Leitsatz

1. Erzielt ein Kind Gewinneinkünfte i.S.d. § 2 Abs. 2 Nr. 1 EStG, sind diese auch im Rahmen des § 32 Abs. 4 Satz 2 EStG nicht nach dem Zuflussprinzip zu erfassen, soweit sich aus den Regeln über die Gewinnermittlung (§ 4 Abs. 1 oder § 5 EStG) ein abweichender Realisationszeitpunkt ergibt.

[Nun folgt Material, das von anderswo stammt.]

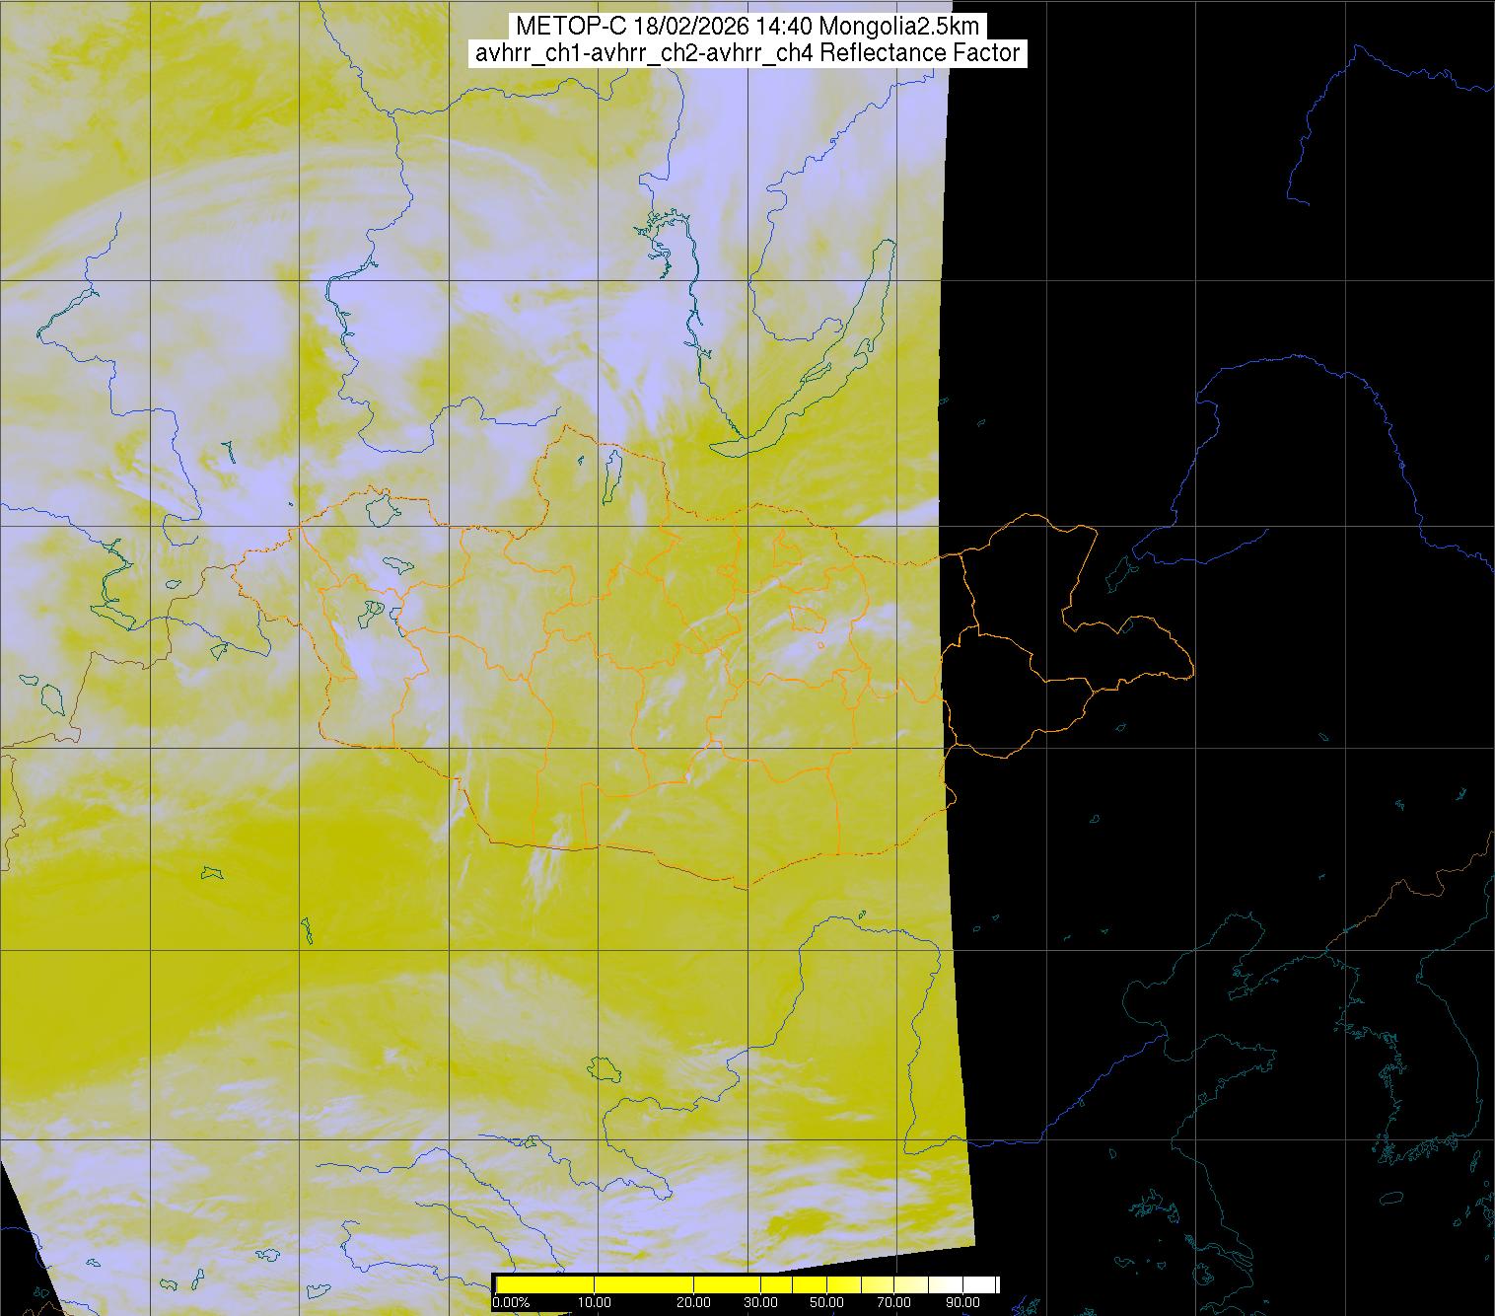Image resolution: width=1495 pixels, height=1316 pixels.
Task: Click the avhrr channel Reflectance Factor subtitle
Action: point(747,53)
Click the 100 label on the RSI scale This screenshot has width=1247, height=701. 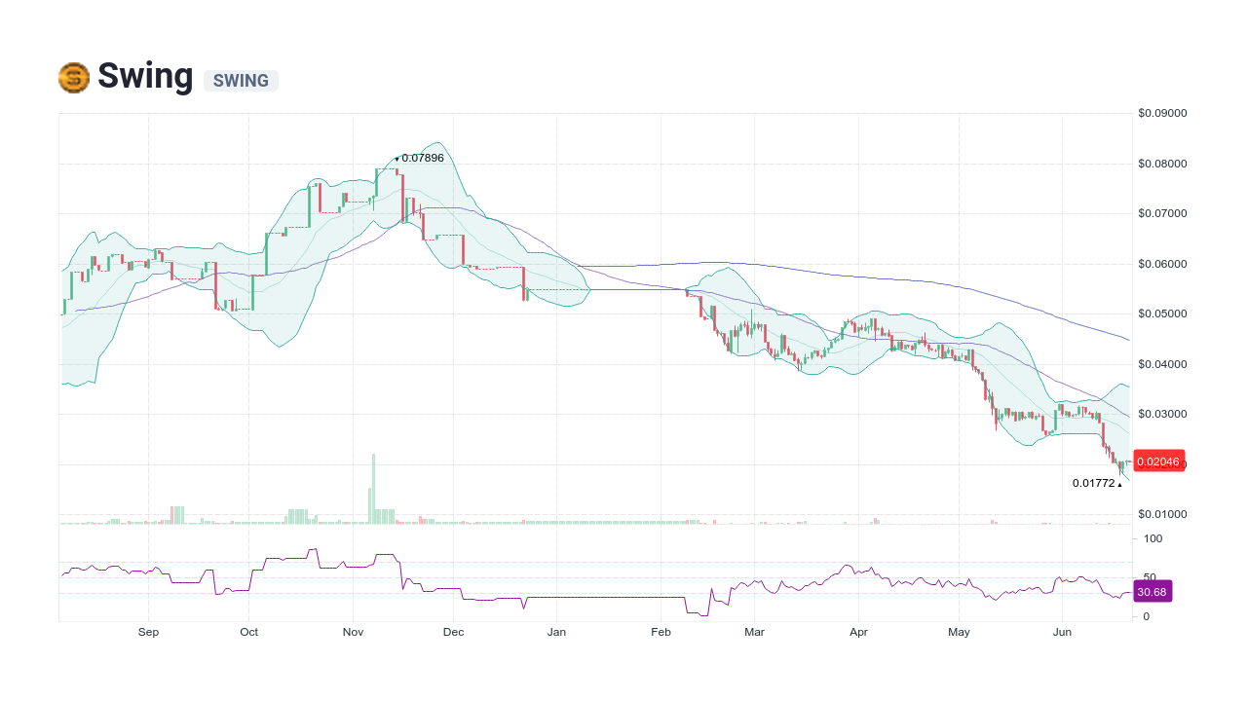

2. Ein gewerblicher Veräußerungsgewinn, der nach § 16 Abs. 2 Satz 2 EStG aufgrund des Veräußerungszeitpunkts im laufenden Veranlagungszeitraum zu erfassen ist, muss nach § 32 Abs. 4 Satz 2 EStG bei der Ermittlung der Einkünfte des Kindes für das laufende Kalenderjahr auch dann berücksichtigt werden, wenn er dem Kind tatsächlich erst nach dem laufenden Kalenderjahr zufließt.

 

Normenkette

§ 32 Abs. 4 Satz 2, § 2 Abs. 2, § 16 Abs. 2 Satz 2 EStG

 

Sachverhalt

Die Kläger sind die Eltern der im April 1979 geborenen T und des im Mai 1981 geborenen S, die sich während des ganzen Jahres 2004 in Berufsausbildung befanden. Der Kläger hatte sich an einer gewerblichen Mitunternehmerschaft atypisch still beteiligt, die 1992 begann und bis zum 31.12.2004 fest vereinbart war. Das Auseinandersetzungsguthaben war nach dem Gesellschaftsvertrag unabhängig von dem Zeitpunkt und den Gründen des Ausscheidens aus der stillen Gesellschaft bzw. ihrer Beendigung erst zum 31.12.2005 zahlbar.

Mit Vereinbarung vom 1.1.2003 übertrug der Kläger diese Beteiligung je zur Hälfte auf seine Kinder. Zum 31.12.2004 wurde die stille Beteiligung durch die Geschäftsinhaberin gekündigt. Die Auseinandersetzungsguthaben wurden am 31.12.2005 ausgezahlt. Das Betriebsfinanzamt stellte für 2004 auf T und S entfallende Anteile am laufenden Gewinn von jeweils 2.930,04 EUR und einen Veräußerungsgewinn von jeweils 59.923,94 EUR fest.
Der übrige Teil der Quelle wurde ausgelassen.